Se ríen, platican. Él quiere estudiar Relaciones Internacionales “para viajar”. En cambio ella espera ser una buena profesional de la psicología, aunque ahora estudia idiomas. Está reforzando su inglés, en Wall Street, y además estudia italiano en Dante Alighiere.
Gabriel Herrera tiene 16 años, uno menos que ella. -¿Son novios? -¡No! “Somos amigos, yo tengo mi novio”, comenta Mónica Balladares un poco seria.
¿Algo en común? Su amor por la marimba.
¡ERASE UNA VEZ!
Ella tomó la decisión y lo invitó a que aprendiera a tocar la marimba. “Al comienzo no me gustaba, pero poco a poco me fue gustando”, comenta él.
Y es que la marimba es un instrumento que casi nadie toca en los días de la electrónica, pero es parte de la historia musical de Nicaragua.
“A través de este instrumento me expreso como persona, es una manera de aislarme, concentrarme, y alejarme del estrés”, señala él, y afirma que no encuentra las palabras adecuadas para expresar la relación que tiene con la marimba.
Hasta el momento se han presentado en algunos eventos en el Teatro Nacional Rubén Darío, el Colegio Altamar, el Centroamérica, el Teresiano, el Hotel Seminole, el Holiday Inn y en Galerías Santo Domingo. “Siempre antes de presentarnos hay nervios y emoción al mismo tiempo”, cuentan estos dos jóvenes.
Además hasta han creado su propio mix que está compuesto por tres piezas musicales representativas: Sonrisas, la Cumbia Chinandegana y el Manicero.
¡LO MÁS DIVERTIDO!
“Un día nos colocaron muy cerca de las teclas el micrófono —antes de una presentación— y mientras estábamos ensayando le pegamos a este con los bolillos”, expresan entre risas estos chavalos que los sábados asisten a la Escuela de Marimba Flavio Galo.
ADEMÁS…
En su tiempo libre ella sale con su novio, va al cine y come con sus amigos.
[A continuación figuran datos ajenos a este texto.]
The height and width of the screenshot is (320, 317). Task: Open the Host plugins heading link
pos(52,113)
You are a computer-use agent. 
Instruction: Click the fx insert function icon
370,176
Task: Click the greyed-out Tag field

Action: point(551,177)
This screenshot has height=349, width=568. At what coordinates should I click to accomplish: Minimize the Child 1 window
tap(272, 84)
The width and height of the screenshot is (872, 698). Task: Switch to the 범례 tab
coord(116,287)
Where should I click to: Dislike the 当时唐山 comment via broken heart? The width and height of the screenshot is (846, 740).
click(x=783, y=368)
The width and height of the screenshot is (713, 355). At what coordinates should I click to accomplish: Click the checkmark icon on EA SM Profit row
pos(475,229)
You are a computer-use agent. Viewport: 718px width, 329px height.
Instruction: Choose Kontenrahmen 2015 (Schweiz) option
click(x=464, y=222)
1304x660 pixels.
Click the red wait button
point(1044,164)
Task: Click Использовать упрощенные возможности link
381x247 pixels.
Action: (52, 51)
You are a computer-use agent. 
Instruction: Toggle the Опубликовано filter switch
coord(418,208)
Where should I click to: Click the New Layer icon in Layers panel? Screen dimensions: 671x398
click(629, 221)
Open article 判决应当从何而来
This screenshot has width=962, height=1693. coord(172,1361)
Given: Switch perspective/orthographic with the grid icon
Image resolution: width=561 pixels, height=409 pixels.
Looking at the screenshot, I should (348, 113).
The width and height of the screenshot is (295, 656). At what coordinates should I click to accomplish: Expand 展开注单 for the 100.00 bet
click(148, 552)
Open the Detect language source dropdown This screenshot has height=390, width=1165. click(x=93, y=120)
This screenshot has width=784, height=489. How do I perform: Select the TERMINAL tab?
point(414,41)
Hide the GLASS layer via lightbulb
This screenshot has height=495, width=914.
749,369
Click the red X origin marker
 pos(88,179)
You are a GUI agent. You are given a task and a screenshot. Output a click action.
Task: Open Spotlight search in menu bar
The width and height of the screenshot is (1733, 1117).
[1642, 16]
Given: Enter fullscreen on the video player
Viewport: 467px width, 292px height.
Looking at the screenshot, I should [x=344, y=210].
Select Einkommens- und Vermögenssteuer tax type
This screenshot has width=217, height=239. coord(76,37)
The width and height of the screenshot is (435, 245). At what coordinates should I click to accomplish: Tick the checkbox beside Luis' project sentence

A semejanza de ella, él visita los fines de semana a sus amigos, algunas veces va a las discos y toca la guitarra. “Pero casi no tiene tiempo, pues solo pasa estudiando”, añade Ileana Cuadra, su mamá.
Para ella el apoyo de los padres hacia los hijos es muy importante. “Con la marimba mi hijo expresa sus emociones, a veces arrechuras, otras tantas alegrías”.
“Estoy consciente de que su gusto no es el mío, por eso lo apoyo en todo lo que sea sano, productivo y de aprendizaje”. agrega la mamá.
Una mirada fija bastó para que se coordinaran. Toman en sus manos los bolillos y de las teclas brota música que encaja bien con el ambiente. Se transportan. Hay silencio. Y una sonrisa que refleja libertad, pasión y entrega, se pinta en el rostro de Mónica Balladares y Gabriel Herrera.